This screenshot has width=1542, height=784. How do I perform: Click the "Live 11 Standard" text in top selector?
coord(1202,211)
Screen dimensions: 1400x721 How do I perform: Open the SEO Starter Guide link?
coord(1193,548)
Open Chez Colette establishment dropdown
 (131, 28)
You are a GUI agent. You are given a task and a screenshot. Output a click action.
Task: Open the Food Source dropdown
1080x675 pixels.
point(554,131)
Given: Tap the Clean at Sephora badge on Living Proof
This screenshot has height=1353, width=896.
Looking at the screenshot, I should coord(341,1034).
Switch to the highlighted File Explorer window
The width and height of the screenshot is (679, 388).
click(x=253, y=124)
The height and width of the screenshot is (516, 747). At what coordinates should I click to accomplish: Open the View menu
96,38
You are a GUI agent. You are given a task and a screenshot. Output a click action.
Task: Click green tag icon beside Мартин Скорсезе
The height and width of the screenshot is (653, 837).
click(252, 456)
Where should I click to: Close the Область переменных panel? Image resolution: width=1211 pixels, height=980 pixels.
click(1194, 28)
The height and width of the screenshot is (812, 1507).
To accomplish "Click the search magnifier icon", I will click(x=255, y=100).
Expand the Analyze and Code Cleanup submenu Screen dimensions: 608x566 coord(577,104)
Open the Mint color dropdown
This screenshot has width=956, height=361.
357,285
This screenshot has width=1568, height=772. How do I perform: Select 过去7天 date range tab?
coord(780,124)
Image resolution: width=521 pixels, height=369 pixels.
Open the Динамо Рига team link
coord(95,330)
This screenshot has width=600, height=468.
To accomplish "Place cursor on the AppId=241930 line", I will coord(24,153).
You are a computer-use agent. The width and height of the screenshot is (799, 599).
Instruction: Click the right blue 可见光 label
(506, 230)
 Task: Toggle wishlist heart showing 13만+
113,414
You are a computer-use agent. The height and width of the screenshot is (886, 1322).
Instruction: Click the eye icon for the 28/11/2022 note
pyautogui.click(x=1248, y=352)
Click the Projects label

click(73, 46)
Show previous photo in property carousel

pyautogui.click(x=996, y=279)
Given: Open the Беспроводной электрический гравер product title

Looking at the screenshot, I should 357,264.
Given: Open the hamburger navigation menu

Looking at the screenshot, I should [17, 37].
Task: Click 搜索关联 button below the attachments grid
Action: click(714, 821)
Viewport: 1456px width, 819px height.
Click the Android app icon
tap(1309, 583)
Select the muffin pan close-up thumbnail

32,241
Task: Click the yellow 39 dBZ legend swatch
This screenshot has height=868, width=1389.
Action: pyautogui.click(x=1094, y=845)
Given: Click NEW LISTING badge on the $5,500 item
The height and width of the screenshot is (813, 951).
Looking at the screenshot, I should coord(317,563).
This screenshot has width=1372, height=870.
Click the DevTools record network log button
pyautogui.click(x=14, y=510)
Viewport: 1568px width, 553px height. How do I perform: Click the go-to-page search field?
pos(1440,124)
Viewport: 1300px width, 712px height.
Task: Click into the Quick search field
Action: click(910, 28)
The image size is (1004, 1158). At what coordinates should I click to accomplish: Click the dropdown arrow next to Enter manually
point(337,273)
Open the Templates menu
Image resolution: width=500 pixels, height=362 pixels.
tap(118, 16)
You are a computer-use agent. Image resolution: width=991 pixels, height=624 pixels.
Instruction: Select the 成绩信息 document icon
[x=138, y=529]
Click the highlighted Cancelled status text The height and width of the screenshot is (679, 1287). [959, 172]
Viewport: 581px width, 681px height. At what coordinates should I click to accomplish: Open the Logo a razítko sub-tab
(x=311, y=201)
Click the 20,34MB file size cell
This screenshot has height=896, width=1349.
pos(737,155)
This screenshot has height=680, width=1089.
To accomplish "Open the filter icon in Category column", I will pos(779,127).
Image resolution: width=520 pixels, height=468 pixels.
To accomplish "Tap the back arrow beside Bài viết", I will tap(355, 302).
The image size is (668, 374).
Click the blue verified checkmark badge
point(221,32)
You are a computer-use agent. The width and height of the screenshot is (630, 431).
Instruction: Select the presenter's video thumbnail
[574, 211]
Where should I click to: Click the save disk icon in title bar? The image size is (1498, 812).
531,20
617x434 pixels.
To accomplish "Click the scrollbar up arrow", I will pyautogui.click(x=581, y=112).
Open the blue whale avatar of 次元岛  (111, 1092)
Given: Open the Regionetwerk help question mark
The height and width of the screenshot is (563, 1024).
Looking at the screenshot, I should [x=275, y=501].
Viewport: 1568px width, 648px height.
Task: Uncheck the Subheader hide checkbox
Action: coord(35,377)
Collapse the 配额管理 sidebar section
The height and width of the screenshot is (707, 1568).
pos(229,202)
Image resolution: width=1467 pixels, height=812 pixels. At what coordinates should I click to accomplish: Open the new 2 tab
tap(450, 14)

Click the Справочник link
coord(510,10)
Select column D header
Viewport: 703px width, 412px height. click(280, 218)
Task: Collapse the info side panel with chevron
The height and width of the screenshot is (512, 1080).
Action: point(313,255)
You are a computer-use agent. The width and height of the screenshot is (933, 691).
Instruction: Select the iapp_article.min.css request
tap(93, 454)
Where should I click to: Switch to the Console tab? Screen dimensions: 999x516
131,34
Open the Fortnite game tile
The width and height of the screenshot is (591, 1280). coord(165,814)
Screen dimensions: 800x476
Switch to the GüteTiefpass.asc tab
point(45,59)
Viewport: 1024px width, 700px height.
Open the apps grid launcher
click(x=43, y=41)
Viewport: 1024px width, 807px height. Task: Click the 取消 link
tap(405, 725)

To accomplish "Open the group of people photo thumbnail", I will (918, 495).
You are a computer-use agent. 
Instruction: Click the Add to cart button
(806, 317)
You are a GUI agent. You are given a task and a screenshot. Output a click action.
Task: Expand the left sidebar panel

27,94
• • • • • • •
» Required work: Convert the lines of the items above into a Markdown table, starting at the line containing "Image resolution: width=521" and ending at the line containing "Looking at the screenshot, I should coord(317,563).". Use a Row column for the row number and a Text column for the line, and leave out blank lines.

» Response to this task:
| Row | Text |
|---|---|
| 1 | Image resolution: width=521 pixels, height=369 pixels. |
| 2 | Open the Динамо Рига team link |
| 3 | coord(95,330) |
| 4 | This screenshot has width=600, height=468. |
| 5 | To accomplish "Place cursor on the AppId=241930 line", I will coord(24,153). |
| 6 | You are a computer-use agent. The width and height of the screenshot is (799, 599). |
| 7 | Instruction: Click the right blue 可见光 label |
| 8 | (506, 230) |
| 9 |  Task: Toggle wishlist heart showing 13만+ |
| 10 | 113,414 |
| 11 | You are a computer-use agent. The height and width of the screenshot is (886, 1322). |
| 12 | Instruction: Click the eye icon for the 28/11/2022 note |
| 13 | pyautogui.click(x=1248, y=352) |
| 14 | Click the Projects label |
| 15 | click(73, 46) |
| 16 | Show previous photo in property carousel |
| 17 | pyautogui.click(x=996, y=279) |
| 18 | Given: Open the Беспроводной электрический гравер product title |
| 19 | Looking at the screenshot, I should 357,264. |
| 20 | Given: Open the hamburger navigation menu |
| 21 | Looking at the screenshot, I should [17, 37]. |
| 22 | Task: Click 搜索关联 button below the attachments grid |
| 23 | Action: click(714, 821) |
| 24 | Viewport: 1456px width, 819px height. |
| 25 | Click the Android app icon |
| 26 | tap(1309, 583) |
| 27 | Select the muffin pan close-up thumbnail |
| 28 | 32,241 |
| 29 | Task: Click the yellow 39 dBZ legend swatch |
| 30 | This screenshot has height=868, width=1389. |
| 31 | Action: pyautogui.click(x=1094, y=845) |
| 32 | Given: Click NEW LISTING badge on the $5,500 item |
| 33 | The height and width of the screenshot is (813, 951). |
| 34 | Looking at the screenshot, I should coord(317,563). |